Using the information:
1. Rewrite the passage of the reply about the Klinger method, beginning at the words "Following information furnished" and stopping after "cerebral cortex has.", with "software" replaced by "program".
2. In the reply about the Klinger method, after how many cases did the SD of the standard curve stop decreasing?
3. Continue the reply about the Klinger method from its last sentence.
(Text block begins)
As far as a number of normal population is concerned, more once I have explained that after 12 cases, the SD of standard curve stopped decreasing, making it useless to look for more examples. Moreover, every single Center can construct his standard curve. The problem if ever, would be comparing average curves of different Centers, but this concerns the concept of normality, not the method of reading. Numerical values of SD of my normal population have been published [Cathet Cardiovasc Diagn: 18:50-59, 1989], ranging from 0% (apical sectors 10, 11) to 15% (last area of the posterior-basal sector), and show a mean value of 6,8%. These low values allow Klinger method a refined sensibility for hypokinesis. On the contrary, I never read numerical values of SD in papers about centerline method. These values are high looking through published curves, particularly at the apex. High amounts of SD of any curve means substantial overlapping between standard variants and pathological modifications, reducing its diagnostic ability, exactly is the problem of centerline method.

 

Last but not least, we have compared the diagnostic ability of two different computer-assisted methods over the same patient population: for each process, we used criteria set by their respective authors. It is my opinion that our statistical calculations are correct (even because a professor of statistics has established them). So I think that reviewer's knowledge of statistics does not exceed his understanding of physics.

 

Following information furnished by reviewer #1, I searched the website weber.u.washington.edu/-sheehan, to discover it no longer exists. Also the word "centerline" doesn't address to any site about wall motion analysis using chords system. Probably all was erased. On the contrary, I will publish on my website (certainly not in Circulation), my contraction curves, furnishing all information to allow any programmer to construct software able to elaborate diagnoses about wall motion analysis based on calculations, so objectively comparable. The word "semi-automated" refers to the manual drawing of silhouettes edges because up to now, and there is no software with knowledge and interpreting ability our cerebral cortex has.

 

To conclude with, the guide-ideas that brought me to elaborate the Klinger method aren't fictional, but have been selected using algorithmic tests during three years work (1985 to 1987), and are mainly two:

 

1) Cardiac activity can be correctly described only using laws of dynamic physics (1° motion continuity; 2° force = mass*acceleration; 3° action-reaction).
(Text block ends)
(Extracted information begins)
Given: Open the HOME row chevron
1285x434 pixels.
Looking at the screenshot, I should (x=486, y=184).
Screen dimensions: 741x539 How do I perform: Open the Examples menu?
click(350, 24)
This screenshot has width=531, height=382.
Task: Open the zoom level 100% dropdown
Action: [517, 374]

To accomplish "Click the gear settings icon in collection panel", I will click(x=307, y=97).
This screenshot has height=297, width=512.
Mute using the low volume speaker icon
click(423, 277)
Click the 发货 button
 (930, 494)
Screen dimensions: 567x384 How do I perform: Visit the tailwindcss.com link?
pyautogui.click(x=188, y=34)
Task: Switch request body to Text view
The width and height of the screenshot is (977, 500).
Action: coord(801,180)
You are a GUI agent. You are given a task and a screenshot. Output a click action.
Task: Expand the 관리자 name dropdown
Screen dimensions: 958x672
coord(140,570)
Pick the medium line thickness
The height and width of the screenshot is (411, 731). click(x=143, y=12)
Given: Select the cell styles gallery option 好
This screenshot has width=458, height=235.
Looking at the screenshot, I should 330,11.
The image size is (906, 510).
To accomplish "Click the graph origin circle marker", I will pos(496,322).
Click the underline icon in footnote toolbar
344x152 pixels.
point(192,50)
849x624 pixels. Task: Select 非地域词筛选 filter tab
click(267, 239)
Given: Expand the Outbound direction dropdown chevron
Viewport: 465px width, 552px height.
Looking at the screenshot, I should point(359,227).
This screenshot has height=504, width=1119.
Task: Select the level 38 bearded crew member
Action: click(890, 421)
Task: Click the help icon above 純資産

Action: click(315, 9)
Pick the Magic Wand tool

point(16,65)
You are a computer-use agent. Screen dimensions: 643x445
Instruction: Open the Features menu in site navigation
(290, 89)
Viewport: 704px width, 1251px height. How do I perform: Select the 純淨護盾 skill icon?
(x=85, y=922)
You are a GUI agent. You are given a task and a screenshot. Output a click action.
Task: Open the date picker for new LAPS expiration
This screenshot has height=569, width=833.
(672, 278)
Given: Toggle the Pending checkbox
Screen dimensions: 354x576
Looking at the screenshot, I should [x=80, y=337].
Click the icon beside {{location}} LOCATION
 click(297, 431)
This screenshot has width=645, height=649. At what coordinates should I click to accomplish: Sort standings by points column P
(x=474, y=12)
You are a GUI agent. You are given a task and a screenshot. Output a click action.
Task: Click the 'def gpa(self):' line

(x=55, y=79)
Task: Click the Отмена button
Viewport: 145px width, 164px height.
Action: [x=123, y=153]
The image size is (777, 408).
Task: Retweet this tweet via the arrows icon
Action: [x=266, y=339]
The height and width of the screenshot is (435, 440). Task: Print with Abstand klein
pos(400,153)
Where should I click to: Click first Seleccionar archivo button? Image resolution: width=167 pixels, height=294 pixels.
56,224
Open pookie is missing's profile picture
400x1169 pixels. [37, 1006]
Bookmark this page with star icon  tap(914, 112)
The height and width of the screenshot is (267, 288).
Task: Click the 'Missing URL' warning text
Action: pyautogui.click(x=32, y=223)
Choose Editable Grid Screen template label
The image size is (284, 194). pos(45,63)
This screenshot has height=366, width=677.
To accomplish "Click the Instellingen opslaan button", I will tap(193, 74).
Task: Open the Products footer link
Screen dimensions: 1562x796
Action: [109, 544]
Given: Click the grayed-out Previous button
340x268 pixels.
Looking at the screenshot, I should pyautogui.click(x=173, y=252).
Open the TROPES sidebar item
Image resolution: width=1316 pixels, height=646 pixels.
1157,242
(Extracted information ends)
Responses in order:
1.
Following information furnished by reviewer #1, I searched the website weber.u.washington.edu/-sheehan, to discover it no longer exists. Also the word "centerline" doesn't address to any site about wall motion analysis using chords system. Probably all was erased. On the contrary, I will publish on my website (certainly not in Circulation), my contraction curves, furnishing all information to allow any programmer to construct program able to elaborate diagnoses about wall motion analysis based on calculations, so objectively comparable. The word "semi-automated" refers to the manual drawing of silhouettes edges because up to now, and there is no program with knowledge and interpreting ability our cerebral cortex has.

2. After 12 cases.

3.
2) Cardiac walls become in contact at the apex during systole, obliterating part of the apical shell.

 

Quite similar ideas have been proposed at that time by different Authors in different contexts: 1) Robinson T.F., Factor S.M., and Sonnenblick E.H.: The Heart as a Suction Pump. Scientific American 6: 62-69, 1986.

 

2) Nogueira E.A., Carvalhal S.S., MacMillan R.M., and Maranhao V.: Analysis of the Position of the Left Ventricular Apex and Base During Systole. Cathet Cardiovasc Diagn 13:253-261, 1987.

 

All the remainder (areas rather than cords or segments, the proximal end of longitudinal axis positioning, number of SD to be selected as discriminating value, and so on), seems secondary and subject to the mere expediency of choices.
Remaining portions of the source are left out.